◆ Jobs:
[1] According to the touchpad wifi thread, which version of CM9 was the poster running?
[2] List every fix the first post in the touchpad wifi thread says was tried without success.
[3] Write the next part of the forum thread about the touchpad's wifi trouble, picking up after its final line.
──────── Excerpted passage ────────
# wifi died?



## vmax711 (Nov 1, 2011)

Hi

I am currently running CM9 A0.6 on my touchpad... Was working amazingly well.. until last night.
I had left the touchpad on my desk for a while and took it up to use and found

the wifi was disconnected

turned off wifi and turned on - no joy

rebooted - no change

wipe data and cache - nope

reinstall cm9 - no improvement

all i can do is turn on wifi, recognizes my network, tap and enter password and the network goes out of range (no problem with network as my laptop and my gnex work on the same network just fine)

suddenly picks up the network and goes "authenticating" after a while authentication problem

please help!

thank you in advance


----------



## vmax711 (Nov 1, 2011)

and it connected! !! O.O

a reboot and back to square one!!! ///FML


----------



## thesparky007 (Sep 29, 2011)
──────── Data extract ────────
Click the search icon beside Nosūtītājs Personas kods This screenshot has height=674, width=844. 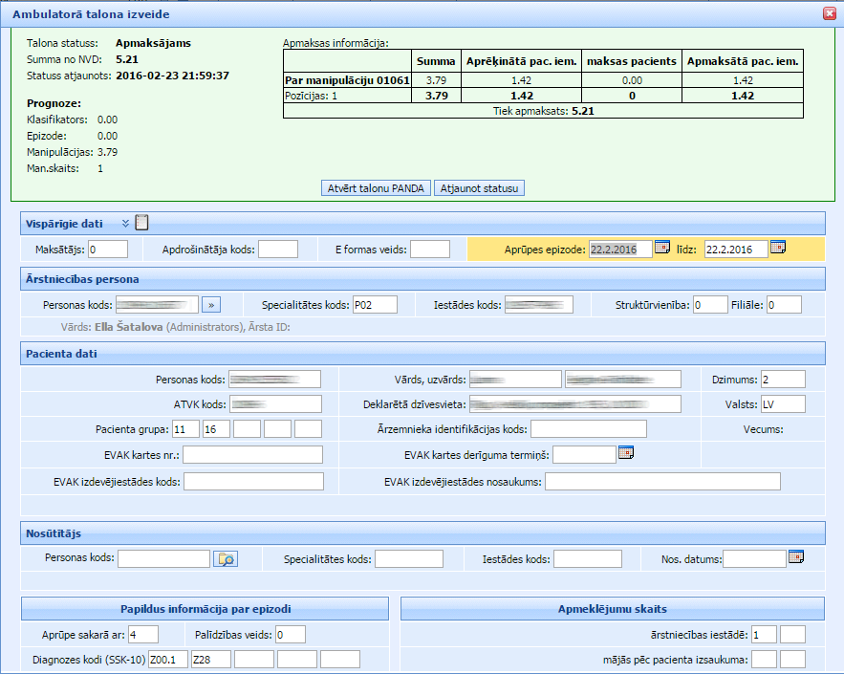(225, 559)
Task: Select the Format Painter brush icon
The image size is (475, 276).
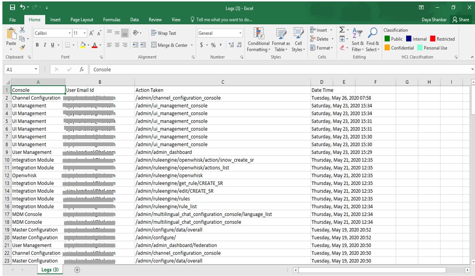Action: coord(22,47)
────────
◆ Task responses:
[1] CM9 A0.6

[2] Turning the wifi off and back on, rebooting, wiping data and cache, and reinstalling CM9.

[3]
WiFi on, forget all networks, turn WiFi off, then back on and try connecting now

Sent from my PG86100 using Tapatalk


----------



## nevertells (Oct 29, 2011)

vmax711 said:


> and it connected! !! O.O
> 
> a reboot and back to square one!!! ///FML


This may not help, but one never knows. Reboot your router, ie., unplug it for a minute or so and plug it back in. Wait until all lights turn green.
Try connecting.

Several other tips to try:

1. Another obscure fix, boot into WebOS and make sure your wifi connects. Use your browser for a sec and then boot back to CM.

2. Delete your wifi profile:
start the terminal app

type su	and tap enter
the pound sign # turns to a dollar sign $
type rm -rf data/misc/wifi && reboot	and tap enter

For clarity that's rm(space)-rf(space)/data/misc/wifi(space)&&(space)reboot

After your TP reboots, you will have to go to wifi settings and reenter your router's SSID and your password for every AP you use.

3. If you are using WPA2 and AES encryption, log into your router and change it to WPA and TKIP encryption.
4. If your router is a dual band (2.4/5 ghz ) router, log into your router and turn off the 5 ghz part.
5. If your router is wifi b/g/n, log into your router and switch to b/g only.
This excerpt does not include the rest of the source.